Densho Digital Archive
Manzanar National Historic Site Collection
Title: James T. Johnston - William R. Johnston - Dorothy J. Whitlock Interview
Narrators: James T. Johnston, William R. Johnston, Dorothy J. Whitlock
Interviewer: Kristen Luetkemeier
Location: Sedona, Arizona
Date: April 16, 2012
Densho ID: denshovh-jjames_g-01-0012

<Begin Segment 12>

KL: We're continuing on with the interview with the Johnston family, tape two. And we were talking about some of the physical aspects of camp, remembering sandals that people would wear inside, and also the platform sandals that people would wear in the shower. And Bill mentioned you could hear those on wooden sidewalks through camp?

WJ: Of course, the area was bare...

DW: Gumbo mud.

WJ: ...gumbo mud farmland. And you couldn't walk around after it rained without some kind of sidewalk. So they built wooden sidewalks, wood's all we had to work with. Not many rocks around there...

DW: Well, around the roads.

WJ: Well, they hauled in that gravel.

DW: They hauled in the gravel for the roads.

WJ: The sidewalks down each barracks to the mess hall and to the laundry and everything, they built long runners with crosspieces of wood to make a boardwalk, and that was the sidewalks in the whole community.

DW: You go ahead and tell them the sound, that you remember the sound.

WJ: The sound was of the internees going to their several shower rooms, going down on those wooden planks, 'cause they wore thick, inch-high thick wooden clogs.

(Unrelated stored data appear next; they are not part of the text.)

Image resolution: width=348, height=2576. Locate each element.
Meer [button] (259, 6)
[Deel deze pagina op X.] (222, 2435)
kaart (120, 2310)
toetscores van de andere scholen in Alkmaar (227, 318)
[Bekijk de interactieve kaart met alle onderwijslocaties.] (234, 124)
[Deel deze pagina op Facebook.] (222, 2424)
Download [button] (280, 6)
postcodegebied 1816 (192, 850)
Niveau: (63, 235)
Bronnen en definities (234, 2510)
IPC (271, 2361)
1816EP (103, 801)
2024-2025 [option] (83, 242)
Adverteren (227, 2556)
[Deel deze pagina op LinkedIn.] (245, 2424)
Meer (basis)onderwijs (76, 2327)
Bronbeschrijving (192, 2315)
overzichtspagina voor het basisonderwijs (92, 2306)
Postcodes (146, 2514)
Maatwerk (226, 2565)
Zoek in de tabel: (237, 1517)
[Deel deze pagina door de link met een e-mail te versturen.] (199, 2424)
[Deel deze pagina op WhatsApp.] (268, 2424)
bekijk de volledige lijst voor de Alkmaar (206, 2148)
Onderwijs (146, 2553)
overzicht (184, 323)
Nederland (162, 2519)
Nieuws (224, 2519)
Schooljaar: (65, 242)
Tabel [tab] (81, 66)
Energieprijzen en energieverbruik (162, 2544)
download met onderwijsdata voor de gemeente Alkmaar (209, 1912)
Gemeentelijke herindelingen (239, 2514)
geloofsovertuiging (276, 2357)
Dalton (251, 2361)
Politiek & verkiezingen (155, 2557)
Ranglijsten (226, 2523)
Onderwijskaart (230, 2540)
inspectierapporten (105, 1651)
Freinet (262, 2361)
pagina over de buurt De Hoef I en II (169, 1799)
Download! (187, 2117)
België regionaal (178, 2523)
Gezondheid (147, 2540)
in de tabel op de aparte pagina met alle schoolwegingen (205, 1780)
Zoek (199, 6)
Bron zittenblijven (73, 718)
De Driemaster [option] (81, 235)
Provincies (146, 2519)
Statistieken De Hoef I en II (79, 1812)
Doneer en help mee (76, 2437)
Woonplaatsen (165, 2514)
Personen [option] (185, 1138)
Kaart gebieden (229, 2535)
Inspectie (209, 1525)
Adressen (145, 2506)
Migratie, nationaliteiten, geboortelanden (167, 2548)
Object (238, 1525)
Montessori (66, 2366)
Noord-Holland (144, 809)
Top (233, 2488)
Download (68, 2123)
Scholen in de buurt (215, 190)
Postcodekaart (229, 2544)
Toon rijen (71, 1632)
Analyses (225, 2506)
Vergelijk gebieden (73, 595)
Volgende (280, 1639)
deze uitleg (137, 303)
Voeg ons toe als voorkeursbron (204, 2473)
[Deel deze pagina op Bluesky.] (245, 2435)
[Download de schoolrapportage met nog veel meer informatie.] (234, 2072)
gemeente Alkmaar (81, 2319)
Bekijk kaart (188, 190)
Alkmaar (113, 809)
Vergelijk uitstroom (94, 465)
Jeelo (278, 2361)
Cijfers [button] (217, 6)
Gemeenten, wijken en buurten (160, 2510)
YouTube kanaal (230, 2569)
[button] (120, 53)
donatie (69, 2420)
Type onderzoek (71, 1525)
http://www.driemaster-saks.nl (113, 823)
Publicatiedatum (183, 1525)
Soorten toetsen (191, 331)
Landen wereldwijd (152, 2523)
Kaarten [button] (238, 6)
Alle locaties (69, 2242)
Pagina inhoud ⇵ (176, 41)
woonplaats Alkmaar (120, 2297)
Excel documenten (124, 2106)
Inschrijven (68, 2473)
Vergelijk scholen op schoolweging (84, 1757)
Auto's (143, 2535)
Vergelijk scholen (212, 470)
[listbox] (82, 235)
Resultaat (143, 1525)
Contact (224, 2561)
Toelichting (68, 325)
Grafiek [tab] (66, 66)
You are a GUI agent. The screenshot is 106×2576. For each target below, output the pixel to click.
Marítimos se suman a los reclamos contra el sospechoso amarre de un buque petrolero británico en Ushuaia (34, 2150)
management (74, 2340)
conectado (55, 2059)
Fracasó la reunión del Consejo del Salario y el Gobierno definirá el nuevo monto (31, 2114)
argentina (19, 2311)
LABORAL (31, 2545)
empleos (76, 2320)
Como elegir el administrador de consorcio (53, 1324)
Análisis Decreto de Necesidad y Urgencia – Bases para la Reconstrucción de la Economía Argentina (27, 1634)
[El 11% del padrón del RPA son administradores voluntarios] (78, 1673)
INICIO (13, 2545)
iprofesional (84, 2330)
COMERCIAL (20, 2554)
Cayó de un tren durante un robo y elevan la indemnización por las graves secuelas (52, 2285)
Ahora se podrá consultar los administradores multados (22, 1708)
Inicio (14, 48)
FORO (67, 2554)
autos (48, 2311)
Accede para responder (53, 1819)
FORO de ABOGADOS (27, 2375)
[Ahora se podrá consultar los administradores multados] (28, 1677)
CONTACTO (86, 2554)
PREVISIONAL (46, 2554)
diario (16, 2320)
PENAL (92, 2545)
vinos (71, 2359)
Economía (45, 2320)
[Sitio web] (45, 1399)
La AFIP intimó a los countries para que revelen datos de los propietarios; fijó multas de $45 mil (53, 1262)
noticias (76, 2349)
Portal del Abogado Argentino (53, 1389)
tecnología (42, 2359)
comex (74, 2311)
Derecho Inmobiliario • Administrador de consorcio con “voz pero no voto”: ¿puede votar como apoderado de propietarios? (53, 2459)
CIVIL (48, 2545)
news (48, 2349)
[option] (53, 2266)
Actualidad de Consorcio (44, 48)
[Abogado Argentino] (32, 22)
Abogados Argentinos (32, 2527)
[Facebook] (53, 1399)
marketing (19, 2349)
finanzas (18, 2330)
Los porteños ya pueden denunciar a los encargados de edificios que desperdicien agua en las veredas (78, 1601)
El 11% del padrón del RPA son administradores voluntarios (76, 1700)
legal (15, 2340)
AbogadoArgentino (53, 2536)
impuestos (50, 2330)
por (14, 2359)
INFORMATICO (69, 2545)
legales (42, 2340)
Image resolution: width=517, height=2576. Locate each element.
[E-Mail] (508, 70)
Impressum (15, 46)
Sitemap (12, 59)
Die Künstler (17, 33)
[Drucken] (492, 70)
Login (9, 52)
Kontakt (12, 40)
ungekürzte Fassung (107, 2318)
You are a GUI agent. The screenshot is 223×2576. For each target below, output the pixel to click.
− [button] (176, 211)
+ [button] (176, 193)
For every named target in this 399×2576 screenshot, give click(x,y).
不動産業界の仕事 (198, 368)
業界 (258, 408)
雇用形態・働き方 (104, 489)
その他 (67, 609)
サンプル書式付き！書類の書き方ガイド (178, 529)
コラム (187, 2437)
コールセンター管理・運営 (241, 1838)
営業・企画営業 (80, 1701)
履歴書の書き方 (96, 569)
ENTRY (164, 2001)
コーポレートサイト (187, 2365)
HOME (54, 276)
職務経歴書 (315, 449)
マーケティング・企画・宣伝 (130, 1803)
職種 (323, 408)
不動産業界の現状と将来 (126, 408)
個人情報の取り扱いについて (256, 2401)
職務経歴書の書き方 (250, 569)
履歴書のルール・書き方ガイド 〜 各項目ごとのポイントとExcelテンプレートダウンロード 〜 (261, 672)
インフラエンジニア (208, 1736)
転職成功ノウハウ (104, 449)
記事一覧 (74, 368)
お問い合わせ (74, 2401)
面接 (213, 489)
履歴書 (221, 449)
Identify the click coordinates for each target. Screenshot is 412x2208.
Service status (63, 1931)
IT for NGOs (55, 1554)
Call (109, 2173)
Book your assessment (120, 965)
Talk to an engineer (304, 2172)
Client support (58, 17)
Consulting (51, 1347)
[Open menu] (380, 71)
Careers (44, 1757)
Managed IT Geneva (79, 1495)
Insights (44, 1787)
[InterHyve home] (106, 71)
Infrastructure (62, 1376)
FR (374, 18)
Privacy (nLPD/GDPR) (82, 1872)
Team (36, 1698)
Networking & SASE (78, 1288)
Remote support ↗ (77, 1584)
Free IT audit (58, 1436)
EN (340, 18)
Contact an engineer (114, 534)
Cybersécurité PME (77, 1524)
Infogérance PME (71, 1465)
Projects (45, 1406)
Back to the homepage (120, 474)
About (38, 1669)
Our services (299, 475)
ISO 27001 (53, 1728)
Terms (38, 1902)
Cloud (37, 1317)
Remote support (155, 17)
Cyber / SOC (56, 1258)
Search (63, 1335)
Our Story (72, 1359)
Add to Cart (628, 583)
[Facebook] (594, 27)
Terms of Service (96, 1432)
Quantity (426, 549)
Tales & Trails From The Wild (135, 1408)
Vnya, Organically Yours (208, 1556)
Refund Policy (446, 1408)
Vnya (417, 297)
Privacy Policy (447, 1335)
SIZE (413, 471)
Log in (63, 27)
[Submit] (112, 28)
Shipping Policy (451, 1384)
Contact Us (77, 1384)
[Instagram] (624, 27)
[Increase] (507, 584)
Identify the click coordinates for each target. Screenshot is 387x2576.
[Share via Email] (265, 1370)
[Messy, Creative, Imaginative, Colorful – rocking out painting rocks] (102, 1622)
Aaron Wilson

DW: [Holding up a photograph] Will this show?

WJ: They could walk down to the shower along that wooden board, clop-clop-clop-clop. Quite a distinctive sound.

DW: And then various cloth, or this one looks like it's woven out of grasses, but soft ones were worn in the house, so you just left your clogs outside.

KL: Did you guys have interior plumbing in your house?

WJ: Yes. One of the perks.

DW: Well, they had a lot of bathrooms, because every little block on that map had its central section which was the showers and the mess hall and the bathroom, so you didn't have a long walk, you didn't have to go six blocks.

WJ: But it did rain, and you still had to get --

DW: You still had the weather, yeah.

JJ: You know the book Camp 9?

KL: I've heard of it, I haven't read it.

JJ: There's a good recap of the daily activities in the...

DW: Relocation camps.

JJ: Relocation camps. But that was, the Japanese people as a whole were very, very private, and very personal in their hygiene. And it was a very big deal for these women to go to communal showers and communal bathrooms. That's what they had to do, but in Camp 9 it was explaining some of the, for a shower, intimidated women would wait 'til the ungodly hours before they would bathe or go to the bathroom, but they just couldn't do anything about them.

WJ: They could have solved a lot of that if they'd put up a few partitions. But it was kind of farming days, you had the row of commodes.

KL: Were there partitions installed ever?

WJ: No, not that I know of.

DW: Not that we know of.

WJ: I never did even go in one of 'em.

DW: Well, I was in like the laundry room, mess hall, I've been in the bathrooms, and it was just kind of open. I thought that they had some dividers in the shower rooms, but I've been in colleges where they didn't have shower room dividers, so probably didn't.

WJ: I suspect they didn't. You have men and women's dressing rooms.

DW: Yeah, men's and women's, of course.

WJ: Kind of like ours, just row of commodes, row of showers.

DW: Row of showers, exactly. Dorms in college.

WJ: But that probably would have made the experience a lot less stressful for the internees if they'd had the partitions installed. The other thing I'd like to comment on is just that they put up with it, with their treatment. I mean, on the West Coast and losing their property.

DW: Losing everything.

WJ: They put up with it with awful good grace.

DW: I never... I never met a rude Japanese. I'd have to qualify that, unless you're a kid and you want to tease somebody else, but that's not rudeness, that's kids. Grace, and always welcoming smiles. What they did in their homes, you're still barracks, and you had nothing. What they invented, they actually made attractive, beautiful environments for themselves inside and outside. They planted flowers and gardens.